▼▼▼
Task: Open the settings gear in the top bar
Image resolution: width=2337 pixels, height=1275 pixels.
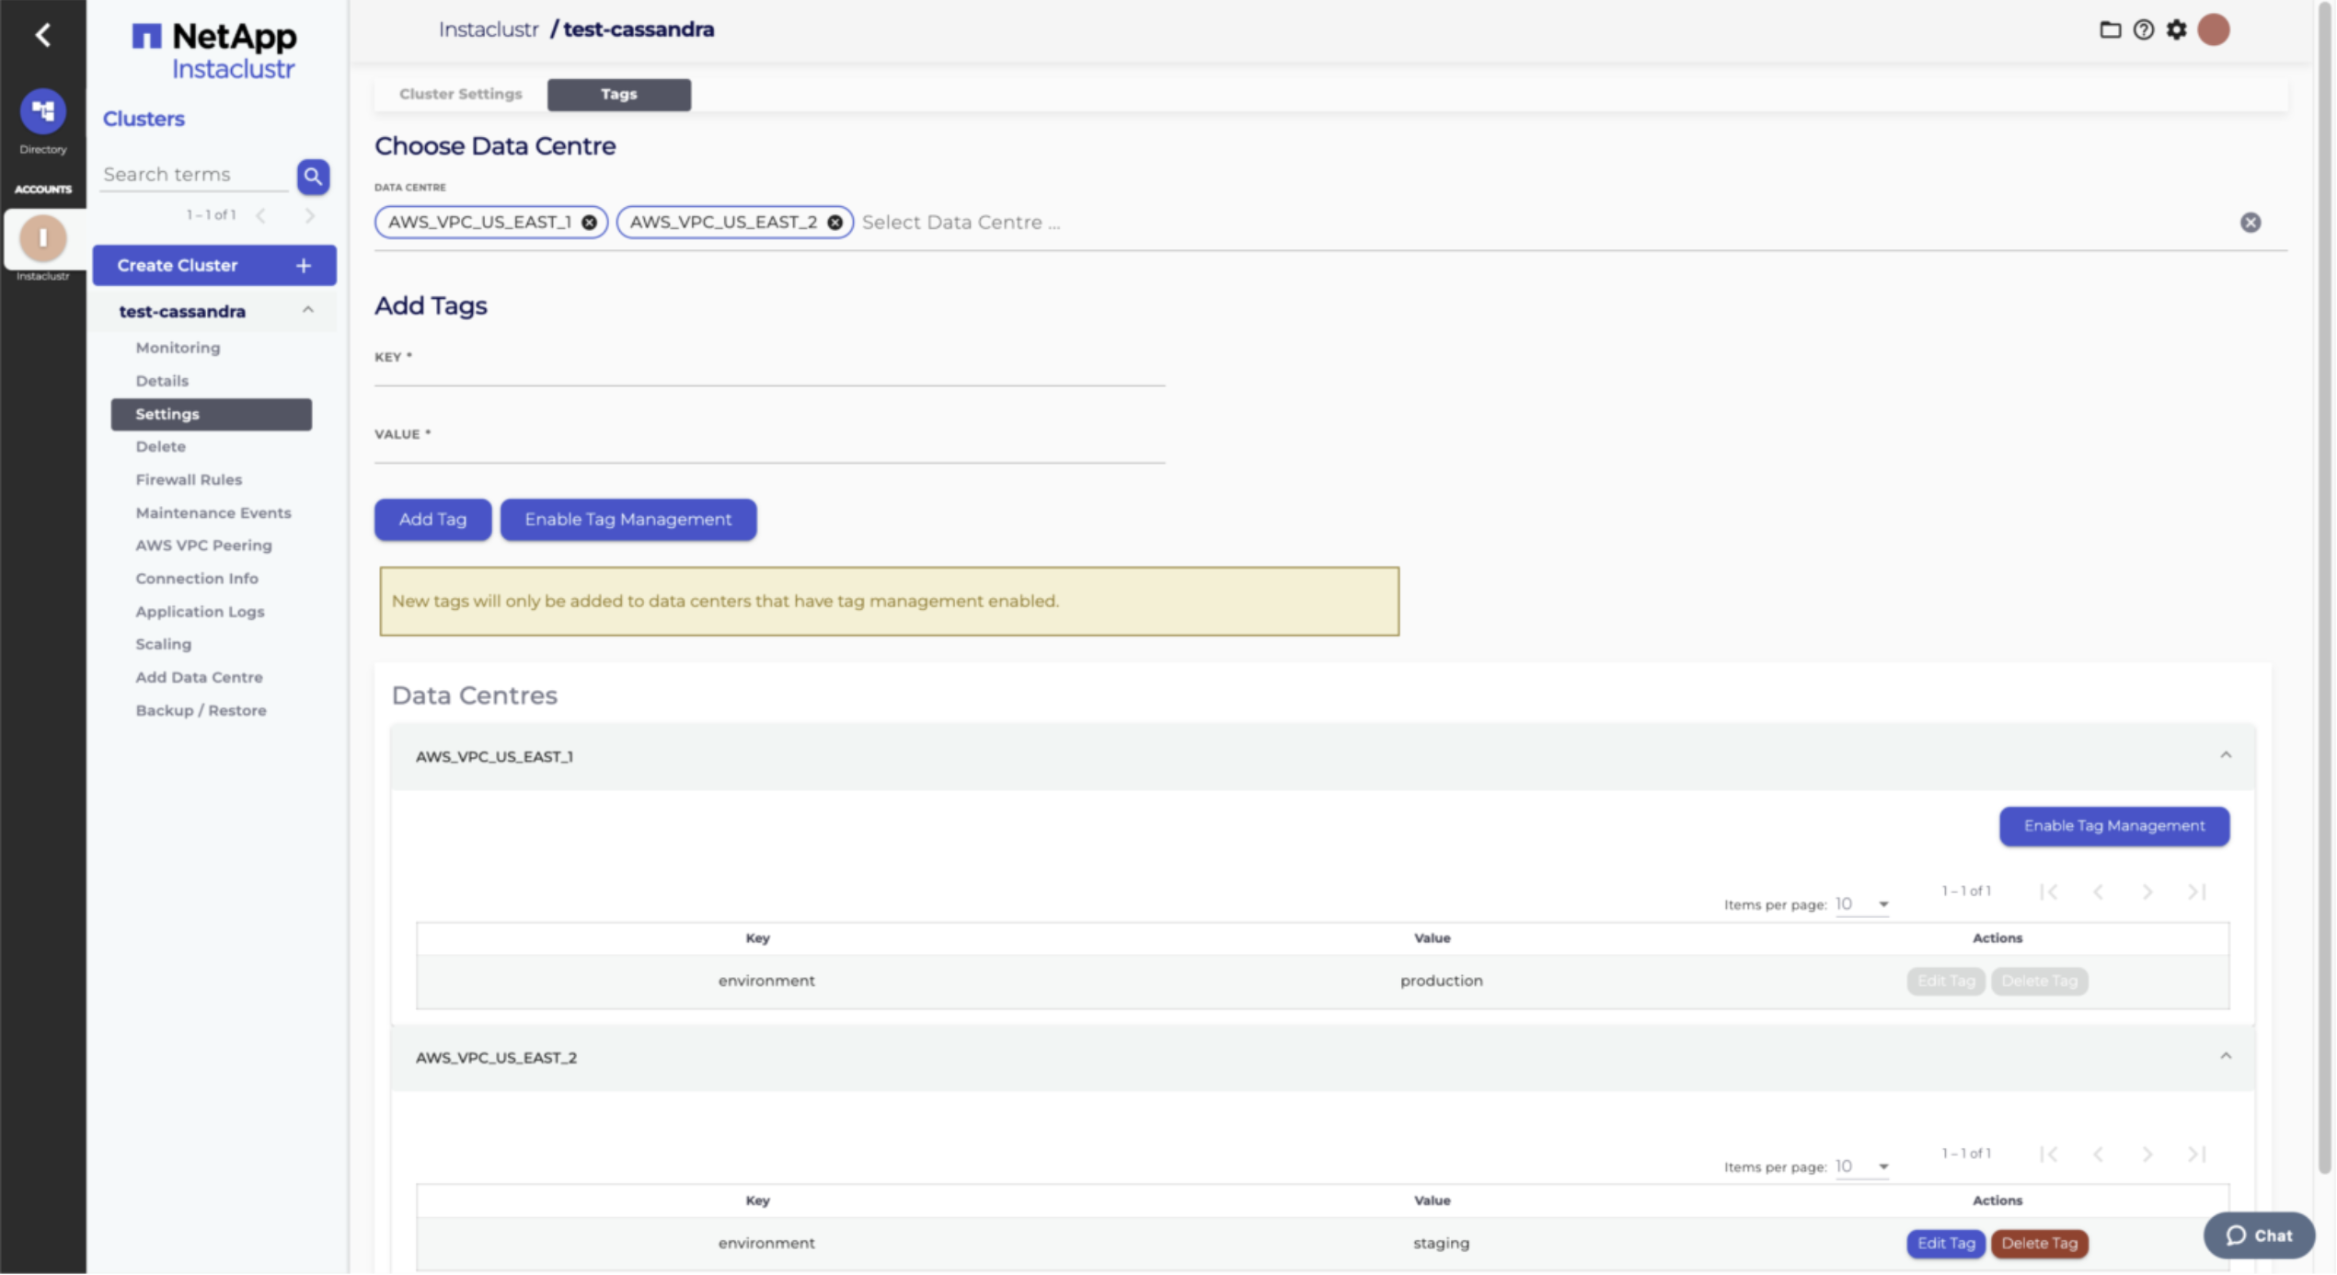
▲▲▲
▼▼▼
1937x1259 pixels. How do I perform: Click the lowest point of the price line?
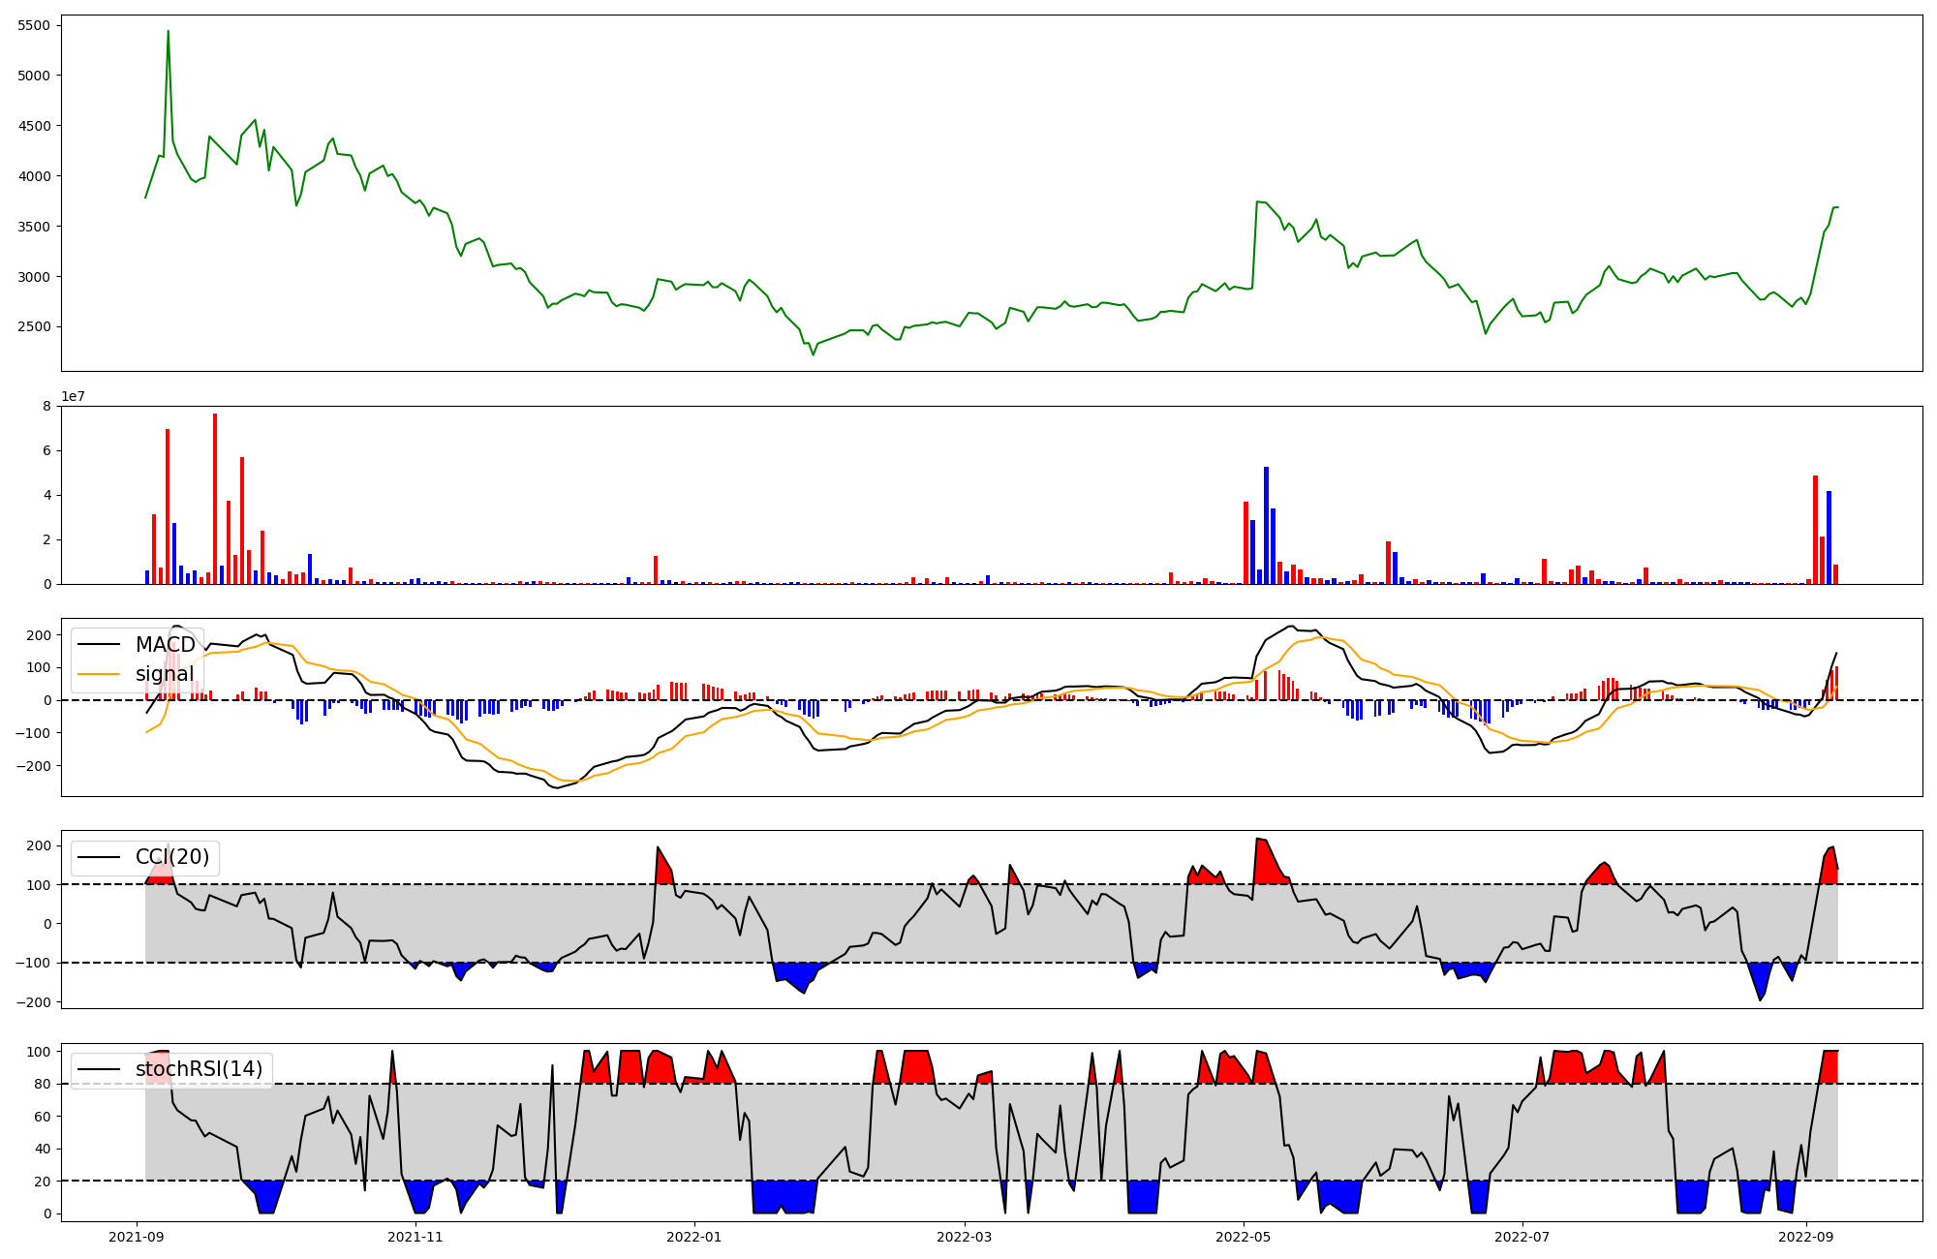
▲▲▲
▼▼▼
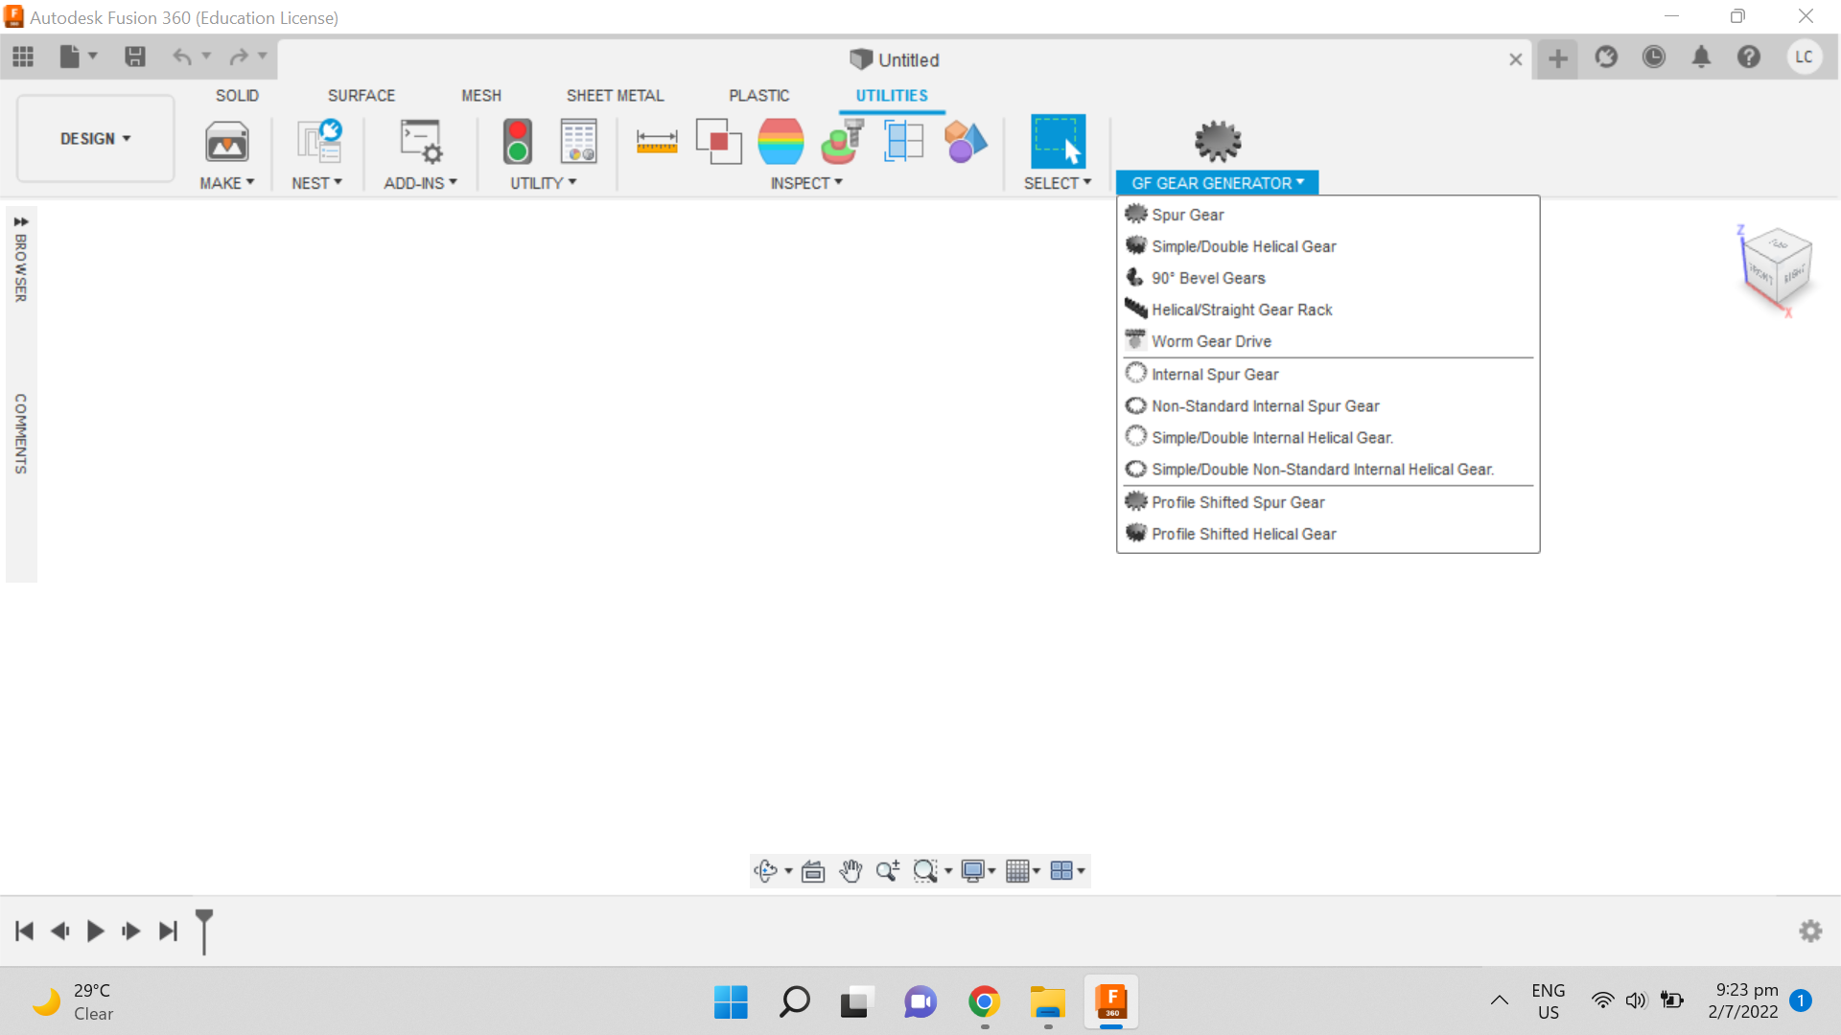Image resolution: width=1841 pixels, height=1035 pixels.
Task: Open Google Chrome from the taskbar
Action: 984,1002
▲▲▲
TASK DETAILS
Each line in the listing above from the one containing "Task: Open the settings gear in the top bar" through the one containing "Image resolution: width=2337" should be repeated exactly, and no other line.

ANSWER BOX
Task: Open the settings gear in the top bar
Image resolution: width=2337 pixels, height=1275 pixels.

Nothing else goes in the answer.